Trial run of license plate-reading cameras in Tooele met with mixed reactions
Oct 6, 2022, 8:54 AM
(KSL TV)
TOOELE, Utah — Sophisticated license plate-reading surveillance cameras have been making their debut in the city on a trial basis, but already they’ve proven polarizing to residents as police have worked to clarify exactly how and under what circumstances they will be used.
According to Lt. Jeremy Hansen with the Tooele City Police Department, the city recently installed 10 Flock Safety cameras in various neighborhoods.
Currently, Hansen said, the city is looking at purchasing four cameras at a price tag of about $15,000 with the potential for a fifth camera being funded by some local businesses.
“There’s only five officers per shift and that includes one sergeant, so you have four patrolmen,” Hansen said. “It’s really hard for us to be everywhere in this city all at once with five officers, so we’re hoping the system can be an ‘eyes-and-ears’ for us and alert us to stolen vehicles, vehicles that we’re looking for in relation to violent felonies. But besides that, it can also alert us to missing and endangered people, welfare checks, silver alerts and Amber Alerts, so it encompasses and does a lot of things we’re really hoping helps Tooele City and (its) residents.”

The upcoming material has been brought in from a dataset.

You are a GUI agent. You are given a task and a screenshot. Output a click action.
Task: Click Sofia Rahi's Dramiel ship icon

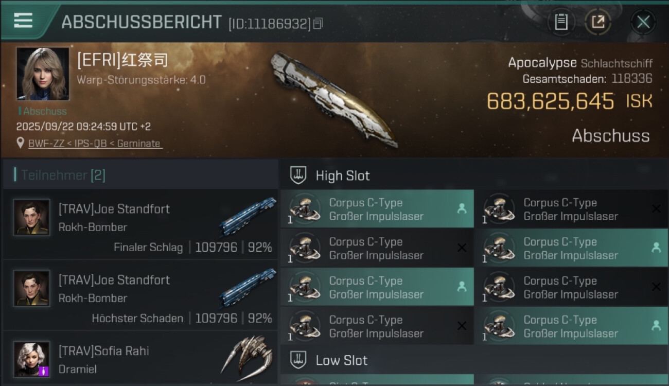[247, 355]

Hansen said the cameras aren’t monitored live, 24/7. Instead, he said officers log in at the beginning of the shift and if there are alerts about, say, stolen vehicles or vehicles related to missing and endangered cases, the officers receive text or email alerts.
According to police, officers can also search the system for vehicle descriptions and plate numbers, but the officers must have a legitimate law enforcement purpose and a case number to do so.
“You can’t see if the driver is male or female, you’re not looking into the interior of the car — that’s not the purpose of this,” Hansen said. “We’re not trying to spy on our residents and see what they’re doing.”
Hansen said he believed roughly 1,500 other law enforcement agencies in the country were using the system, as were some other agencies in Utah.
“This is simply to come up with the license plate and the description of the vehicle,” Hansen outlined.
Hansen said the city and police department were evaluating the use and effectiveness of the system for about a month’s timeframe.
“We understand that this is taxpayer money,” Hansen said. “We hope that it is a force multiplier for us.”
Comments were mixed on the police department’s Facebook post about the new technology.
Residents were as well when KSL TV interviewed them on Wednesday evening.
“I just don’t like it,” said Linda Thorpe. “I don’t like anything that’s encroaching on our privacy.”
Darcee Oliva said she saw value in the cameras.
“I think it’s great that they have the technology to be able to find more stolen vehicles, more suspects,” she said.